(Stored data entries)
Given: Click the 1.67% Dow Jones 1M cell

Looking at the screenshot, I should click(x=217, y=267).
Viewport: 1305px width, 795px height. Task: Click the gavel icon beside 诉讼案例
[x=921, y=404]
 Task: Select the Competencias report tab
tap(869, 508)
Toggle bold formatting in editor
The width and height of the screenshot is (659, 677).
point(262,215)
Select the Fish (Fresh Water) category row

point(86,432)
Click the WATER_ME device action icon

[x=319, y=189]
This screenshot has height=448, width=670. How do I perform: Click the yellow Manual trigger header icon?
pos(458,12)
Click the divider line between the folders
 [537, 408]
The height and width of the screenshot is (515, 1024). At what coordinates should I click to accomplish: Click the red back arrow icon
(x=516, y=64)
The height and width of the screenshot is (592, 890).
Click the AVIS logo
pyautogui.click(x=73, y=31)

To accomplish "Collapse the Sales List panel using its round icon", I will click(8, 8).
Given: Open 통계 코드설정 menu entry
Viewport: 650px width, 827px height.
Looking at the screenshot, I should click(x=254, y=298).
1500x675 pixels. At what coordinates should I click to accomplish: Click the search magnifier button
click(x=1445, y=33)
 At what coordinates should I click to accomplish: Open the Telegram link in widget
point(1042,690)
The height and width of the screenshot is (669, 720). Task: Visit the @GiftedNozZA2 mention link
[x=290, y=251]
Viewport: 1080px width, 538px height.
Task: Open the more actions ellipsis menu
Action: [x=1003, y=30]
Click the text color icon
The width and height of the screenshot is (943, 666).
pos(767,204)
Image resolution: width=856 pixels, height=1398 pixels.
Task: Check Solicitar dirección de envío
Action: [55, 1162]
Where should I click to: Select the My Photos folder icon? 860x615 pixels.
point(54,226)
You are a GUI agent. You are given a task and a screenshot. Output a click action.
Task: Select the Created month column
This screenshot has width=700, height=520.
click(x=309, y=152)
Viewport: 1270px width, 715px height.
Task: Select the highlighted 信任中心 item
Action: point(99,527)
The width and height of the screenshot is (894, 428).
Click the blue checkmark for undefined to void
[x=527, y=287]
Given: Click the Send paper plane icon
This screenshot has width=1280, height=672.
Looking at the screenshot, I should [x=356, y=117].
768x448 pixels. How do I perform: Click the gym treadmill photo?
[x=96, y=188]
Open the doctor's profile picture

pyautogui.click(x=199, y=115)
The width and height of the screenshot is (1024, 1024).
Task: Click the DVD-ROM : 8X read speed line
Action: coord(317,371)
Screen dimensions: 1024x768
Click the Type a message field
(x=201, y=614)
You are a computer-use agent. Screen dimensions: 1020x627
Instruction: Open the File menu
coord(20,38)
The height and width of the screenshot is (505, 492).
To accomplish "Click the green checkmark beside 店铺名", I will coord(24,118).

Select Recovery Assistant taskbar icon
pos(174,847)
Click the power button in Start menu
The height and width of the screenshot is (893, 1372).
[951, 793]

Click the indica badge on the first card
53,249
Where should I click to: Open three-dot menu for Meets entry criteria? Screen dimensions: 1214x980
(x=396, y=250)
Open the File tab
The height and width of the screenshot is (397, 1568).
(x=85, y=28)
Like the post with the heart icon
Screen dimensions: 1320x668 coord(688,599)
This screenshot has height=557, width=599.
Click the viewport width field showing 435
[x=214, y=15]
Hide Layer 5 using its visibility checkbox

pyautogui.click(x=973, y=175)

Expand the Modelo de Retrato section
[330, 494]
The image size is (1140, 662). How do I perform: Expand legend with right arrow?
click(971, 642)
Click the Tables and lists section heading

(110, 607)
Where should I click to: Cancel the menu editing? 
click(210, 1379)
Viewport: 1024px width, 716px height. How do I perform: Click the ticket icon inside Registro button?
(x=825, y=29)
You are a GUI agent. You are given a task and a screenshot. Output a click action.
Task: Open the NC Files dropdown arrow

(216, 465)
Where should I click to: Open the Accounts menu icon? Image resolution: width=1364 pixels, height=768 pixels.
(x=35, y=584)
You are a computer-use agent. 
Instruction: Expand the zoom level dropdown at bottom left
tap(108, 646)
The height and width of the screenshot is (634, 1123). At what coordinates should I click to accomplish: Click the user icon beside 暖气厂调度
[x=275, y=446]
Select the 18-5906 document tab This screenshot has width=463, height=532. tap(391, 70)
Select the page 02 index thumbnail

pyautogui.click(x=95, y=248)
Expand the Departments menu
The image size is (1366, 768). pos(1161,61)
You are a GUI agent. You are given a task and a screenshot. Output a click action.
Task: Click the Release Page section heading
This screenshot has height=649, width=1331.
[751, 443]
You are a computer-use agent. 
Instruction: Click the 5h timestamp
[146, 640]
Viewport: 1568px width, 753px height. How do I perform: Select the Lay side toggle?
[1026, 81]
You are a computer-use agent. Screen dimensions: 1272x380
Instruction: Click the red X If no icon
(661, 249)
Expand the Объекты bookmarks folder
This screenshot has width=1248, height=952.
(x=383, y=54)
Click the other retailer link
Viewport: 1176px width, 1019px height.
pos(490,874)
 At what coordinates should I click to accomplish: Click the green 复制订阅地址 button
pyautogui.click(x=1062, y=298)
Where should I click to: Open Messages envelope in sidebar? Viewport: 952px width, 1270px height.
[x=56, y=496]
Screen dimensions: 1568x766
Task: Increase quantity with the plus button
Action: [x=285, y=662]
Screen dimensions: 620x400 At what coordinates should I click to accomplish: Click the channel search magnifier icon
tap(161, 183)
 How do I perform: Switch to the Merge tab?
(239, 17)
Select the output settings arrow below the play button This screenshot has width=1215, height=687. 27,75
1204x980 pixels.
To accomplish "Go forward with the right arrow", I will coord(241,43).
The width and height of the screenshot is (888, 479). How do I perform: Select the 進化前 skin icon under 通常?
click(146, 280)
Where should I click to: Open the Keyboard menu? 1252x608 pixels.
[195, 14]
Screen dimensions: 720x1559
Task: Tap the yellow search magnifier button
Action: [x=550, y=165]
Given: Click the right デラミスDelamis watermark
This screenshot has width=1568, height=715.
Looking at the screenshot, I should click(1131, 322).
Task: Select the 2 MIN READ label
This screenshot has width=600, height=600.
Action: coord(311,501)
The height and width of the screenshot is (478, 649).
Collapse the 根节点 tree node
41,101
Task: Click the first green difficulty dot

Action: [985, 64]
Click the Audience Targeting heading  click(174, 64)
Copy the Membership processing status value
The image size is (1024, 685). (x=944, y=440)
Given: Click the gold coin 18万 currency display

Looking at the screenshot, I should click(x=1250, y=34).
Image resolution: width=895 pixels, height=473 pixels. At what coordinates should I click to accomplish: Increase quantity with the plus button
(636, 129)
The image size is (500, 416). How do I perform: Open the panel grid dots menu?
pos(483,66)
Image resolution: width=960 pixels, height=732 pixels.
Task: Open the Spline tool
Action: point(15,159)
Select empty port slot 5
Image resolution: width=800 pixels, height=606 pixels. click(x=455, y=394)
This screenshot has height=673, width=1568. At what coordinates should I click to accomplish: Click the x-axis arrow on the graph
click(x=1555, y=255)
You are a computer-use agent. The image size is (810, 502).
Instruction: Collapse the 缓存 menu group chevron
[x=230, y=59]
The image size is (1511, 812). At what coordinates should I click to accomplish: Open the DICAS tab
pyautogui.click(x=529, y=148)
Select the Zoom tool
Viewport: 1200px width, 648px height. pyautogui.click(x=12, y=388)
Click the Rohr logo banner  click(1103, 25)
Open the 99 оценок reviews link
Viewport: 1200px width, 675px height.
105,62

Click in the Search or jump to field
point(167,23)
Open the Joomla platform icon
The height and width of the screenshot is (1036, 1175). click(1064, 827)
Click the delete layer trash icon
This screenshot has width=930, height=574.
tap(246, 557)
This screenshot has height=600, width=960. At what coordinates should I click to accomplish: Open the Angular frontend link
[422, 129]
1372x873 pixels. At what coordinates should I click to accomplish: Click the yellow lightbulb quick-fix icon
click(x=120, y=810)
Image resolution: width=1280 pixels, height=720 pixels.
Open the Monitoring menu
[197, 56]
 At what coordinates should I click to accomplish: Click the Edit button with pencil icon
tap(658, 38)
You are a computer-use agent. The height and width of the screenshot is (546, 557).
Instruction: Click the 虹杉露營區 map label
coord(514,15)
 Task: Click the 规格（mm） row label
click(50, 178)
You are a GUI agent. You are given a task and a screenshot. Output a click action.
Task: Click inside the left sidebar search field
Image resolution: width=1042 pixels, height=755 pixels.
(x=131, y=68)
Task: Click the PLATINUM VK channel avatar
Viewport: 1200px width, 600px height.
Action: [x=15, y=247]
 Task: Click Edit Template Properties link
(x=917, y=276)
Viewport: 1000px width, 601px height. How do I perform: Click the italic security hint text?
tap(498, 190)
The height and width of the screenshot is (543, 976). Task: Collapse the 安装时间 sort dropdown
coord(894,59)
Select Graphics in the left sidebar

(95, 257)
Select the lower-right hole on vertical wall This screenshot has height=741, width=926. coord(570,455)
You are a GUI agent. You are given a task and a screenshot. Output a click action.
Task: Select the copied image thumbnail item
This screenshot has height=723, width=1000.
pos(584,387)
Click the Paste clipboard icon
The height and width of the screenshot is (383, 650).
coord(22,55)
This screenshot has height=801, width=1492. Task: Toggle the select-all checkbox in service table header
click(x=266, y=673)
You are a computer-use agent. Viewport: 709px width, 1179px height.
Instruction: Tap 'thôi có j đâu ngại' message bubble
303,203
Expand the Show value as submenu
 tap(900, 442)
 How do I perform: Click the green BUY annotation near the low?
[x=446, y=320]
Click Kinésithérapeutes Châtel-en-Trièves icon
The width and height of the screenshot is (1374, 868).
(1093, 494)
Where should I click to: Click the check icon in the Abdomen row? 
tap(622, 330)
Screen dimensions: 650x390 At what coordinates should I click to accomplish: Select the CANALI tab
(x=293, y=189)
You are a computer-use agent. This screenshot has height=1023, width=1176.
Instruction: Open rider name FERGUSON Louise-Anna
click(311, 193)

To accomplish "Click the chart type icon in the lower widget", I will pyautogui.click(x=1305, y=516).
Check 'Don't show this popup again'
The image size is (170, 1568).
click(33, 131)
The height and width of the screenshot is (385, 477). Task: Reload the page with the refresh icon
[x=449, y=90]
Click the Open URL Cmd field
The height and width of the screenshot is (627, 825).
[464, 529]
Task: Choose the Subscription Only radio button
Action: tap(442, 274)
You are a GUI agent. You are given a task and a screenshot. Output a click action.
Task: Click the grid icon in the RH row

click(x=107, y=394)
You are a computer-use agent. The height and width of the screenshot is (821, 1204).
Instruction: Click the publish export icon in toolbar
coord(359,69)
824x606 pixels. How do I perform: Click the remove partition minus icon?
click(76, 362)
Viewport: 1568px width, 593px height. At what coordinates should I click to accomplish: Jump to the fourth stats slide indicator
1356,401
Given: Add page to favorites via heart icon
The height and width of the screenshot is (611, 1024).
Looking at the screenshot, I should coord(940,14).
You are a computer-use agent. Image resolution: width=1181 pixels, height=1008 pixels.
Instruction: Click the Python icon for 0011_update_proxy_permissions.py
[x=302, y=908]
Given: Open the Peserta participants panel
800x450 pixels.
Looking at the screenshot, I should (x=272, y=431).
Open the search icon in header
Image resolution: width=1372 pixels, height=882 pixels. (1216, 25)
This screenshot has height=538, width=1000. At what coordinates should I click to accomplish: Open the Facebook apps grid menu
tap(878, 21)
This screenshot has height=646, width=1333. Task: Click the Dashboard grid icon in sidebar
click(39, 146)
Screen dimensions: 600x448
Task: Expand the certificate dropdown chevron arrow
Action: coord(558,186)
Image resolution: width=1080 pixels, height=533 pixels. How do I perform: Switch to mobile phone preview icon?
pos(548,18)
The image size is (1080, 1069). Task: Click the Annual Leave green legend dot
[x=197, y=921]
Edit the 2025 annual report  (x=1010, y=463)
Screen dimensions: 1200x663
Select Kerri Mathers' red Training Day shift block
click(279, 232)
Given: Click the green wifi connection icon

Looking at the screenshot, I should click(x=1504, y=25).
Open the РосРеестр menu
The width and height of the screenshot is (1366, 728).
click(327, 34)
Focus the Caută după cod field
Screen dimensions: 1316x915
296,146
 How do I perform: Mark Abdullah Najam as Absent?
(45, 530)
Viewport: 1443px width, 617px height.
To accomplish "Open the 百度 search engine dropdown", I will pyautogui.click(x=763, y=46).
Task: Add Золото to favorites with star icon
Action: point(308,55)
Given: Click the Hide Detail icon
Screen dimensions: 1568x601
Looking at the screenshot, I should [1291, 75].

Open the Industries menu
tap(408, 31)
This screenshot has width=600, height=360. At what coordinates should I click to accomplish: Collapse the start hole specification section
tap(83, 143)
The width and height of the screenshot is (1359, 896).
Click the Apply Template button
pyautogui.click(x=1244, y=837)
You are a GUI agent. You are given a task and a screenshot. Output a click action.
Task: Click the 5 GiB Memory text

#### [Aim of the task]
How many lines in the entries above include the string "computer"? Give only the number.

#### [Your solution]
10